TASK REQUIREMENTS:
Every entry below must be transcribed exactly, with no line missing.

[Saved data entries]
★ ★ ★

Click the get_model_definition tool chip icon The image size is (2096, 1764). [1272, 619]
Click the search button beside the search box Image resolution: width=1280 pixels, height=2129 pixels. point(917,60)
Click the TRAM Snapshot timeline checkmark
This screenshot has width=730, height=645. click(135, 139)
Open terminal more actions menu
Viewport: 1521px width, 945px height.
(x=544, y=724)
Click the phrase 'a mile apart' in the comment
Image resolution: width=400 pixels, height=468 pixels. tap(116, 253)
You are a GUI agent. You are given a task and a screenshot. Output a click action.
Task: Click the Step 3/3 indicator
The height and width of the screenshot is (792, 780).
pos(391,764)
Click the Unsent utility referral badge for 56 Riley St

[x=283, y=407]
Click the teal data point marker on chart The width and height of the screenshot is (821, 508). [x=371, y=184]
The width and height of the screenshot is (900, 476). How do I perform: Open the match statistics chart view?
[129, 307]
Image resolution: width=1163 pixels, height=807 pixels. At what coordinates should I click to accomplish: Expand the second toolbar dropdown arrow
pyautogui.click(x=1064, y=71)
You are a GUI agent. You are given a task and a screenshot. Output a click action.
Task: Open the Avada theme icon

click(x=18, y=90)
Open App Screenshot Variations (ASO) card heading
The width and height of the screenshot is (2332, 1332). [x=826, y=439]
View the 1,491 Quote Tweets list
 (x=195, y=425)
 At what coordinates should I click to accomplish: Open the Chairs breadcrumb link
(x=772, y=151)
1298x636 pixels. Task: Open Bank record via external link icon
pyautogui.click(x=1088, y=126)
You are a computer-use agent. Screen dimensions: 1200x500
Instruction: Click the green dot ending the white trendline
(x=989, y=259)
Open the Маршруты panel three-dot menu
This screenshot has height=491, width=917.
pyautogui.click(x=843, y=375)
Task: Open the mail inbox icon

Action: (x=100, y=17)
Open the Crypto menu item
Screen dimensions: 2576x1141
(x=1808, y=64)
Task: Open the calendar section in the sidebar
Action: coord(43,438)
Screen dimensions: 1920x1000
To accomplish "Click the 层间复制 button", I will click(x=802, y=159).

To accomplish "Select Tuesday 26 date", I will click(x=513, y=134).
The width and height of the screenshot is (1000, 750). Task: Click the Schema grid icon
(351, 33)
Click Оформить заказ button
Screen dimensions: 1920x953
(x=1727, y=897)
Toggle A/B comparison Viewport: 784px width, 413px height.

★ ★ ★

OUTPUT:
Click the get_model_definition tool chip icon The image size is (2096, 1764). [1272, 619]
Click the search button beside the search box Image resolution: width=1280 pixels, height=2129 pixels. point(917,60)
Click the TRAM Snapshot timeline checkmark
This screenshot has width=730, height=645. click(135, 139)
Open terminal more actions menu
Viewport: 1521px width, 945px height.
(x=544, y=724)
Click the phrase 'a mile apart' in the comment
Image resolution: width=400 pixels, height=468 pixels. tap(116, 253)
You are a GUI agent. You are given a task and a screenshot. Output a click action.
Task: Click the Step 3/3 indicator
The height and width of the screenshot is (792, 780).
pos(391,764)
Click the Unsent utility referral badge for 56 Riley St

[x=283, y=407]
Click the teal data point marker on chart The width and height of the screenshot is (821, 508). [x=371, y=184]
The width and height of the screenshot is (900, 476). How do I perform: Open the match statistics chart view?
[129, 307]
Image resolution: width=1163 pixels, height=807 pixels. At what coordinates should I click to accomplish: Expand the second toolbar dropdown arrow
pyautogui.click(x=1064, y=71)
You are a GUI agent. You are given a task and a screenshot. Output a click action.
Task: Open the Avada theme icon

click(x=18, y=90)
Open App Screenshot Variations (ASO) card heading
The width and height of the screenshot is (2332, 1332). [x=826, y=439]
View the 1,491 Quote Tweets list
 (x=195, y=425)
 At what coordinates should I click to accomplish: Open the Chairs breadcrumb link
(x=772, y=151)
1298x636 pixels. Task: Open Bank record via external link icon
pyautogui.click(x=1088, y=126)
You are a computer-use agent. Screen dimensions: 1200x500
Instruction: Click the green dot ending the white trendline
(x=989, y=259)
Open the Маршруты panel three-dot menu
This screenshot has height=491, width=917.
pyautogui.click(x=843, y=375)
Task: Open the mail inbox icon

Action: (x=100, y=17)
Open the Crypto menu item
Screen dimensions: 2576x1141
(x=1808, y=64)
Task: Open the calendar section in the sidebar
Action: coord(43,438)
Screen dimensions: 1920x1000
To accomplish "Click the 层间复制 button", I will click(x=802, y=159).

To accomplish "Select Tuesday 26 date", I will click(x=513, y=134).
The width and height of the screenshot is (1000, 750). Task: Click the Schema grid icon
(351, 33)
Click Оформить заказ button
Screen dimensions: 1920x953
(x=1727, y=897)
Toggle A/B comparison Viewport: 784px width, 413px height.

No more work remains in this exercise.